CAIRO, Sept. 7 (Xinhua) -- An Egyptian court sentenced on Saturday 19 loyalists of the currently-outlawed Muslim Brotherhood group, including the group's top chief, to lengthy jail terms in their retrial over committing jailbreak and disorder during 2011 mass protests.
Cairo Criminal Court sentenced Brotherhood top leader Mohamed Badie and 10 other defendants to 25 years in prison and eight defendants to 15 years, while acquitting nine defendants in the retrial session, official MENA news agency reported.
The lawsuit was dropped for former President Mohamed Morsi, who belonged to the group, due to his death in court in June.
In mid-2015, in the same case, the court initially sentenced six Brotherhood leading members to death, including Badie and Morsi, and 20 other defendants to 25 years in jail. A retrial was later processed after their appeal against the verdicts.
The defendants faced charges of cooperating with members of Palestinian Islamist movement Hamas and Lebanon's Hezbollah to break into Egyptian prisons and free their loyalists during the chaos of January 2011 uprising that toppled former President Hosni Mubarak.

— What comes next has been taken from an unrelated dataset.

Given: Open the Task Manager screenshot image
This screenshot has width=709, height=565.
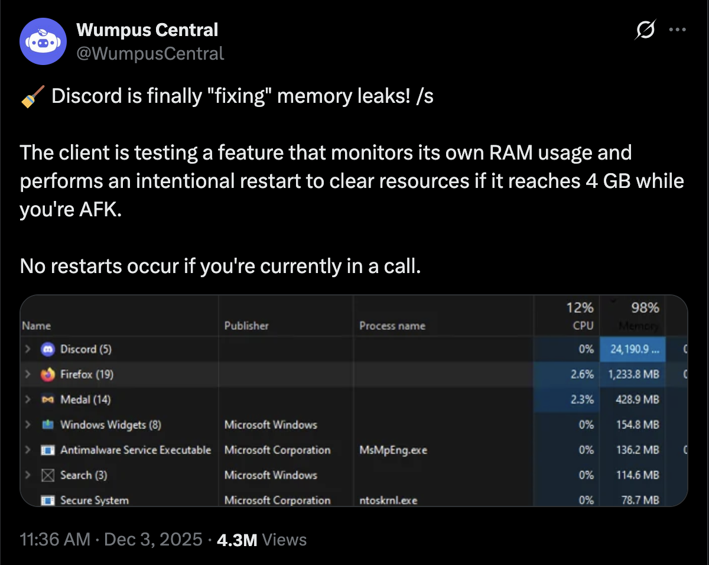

The prosecution said the defendants were behind the death of 32 prison guards and 15 prisoners, the escape of 20,000 prisoners and the abduction of four policemen and taking them to Gaza Strip.
Morsi was ousted by the military in July 2013 in response to mass protests against his one-year rule and his Brotherhood group, which was later blacklisted as a terrorist organization.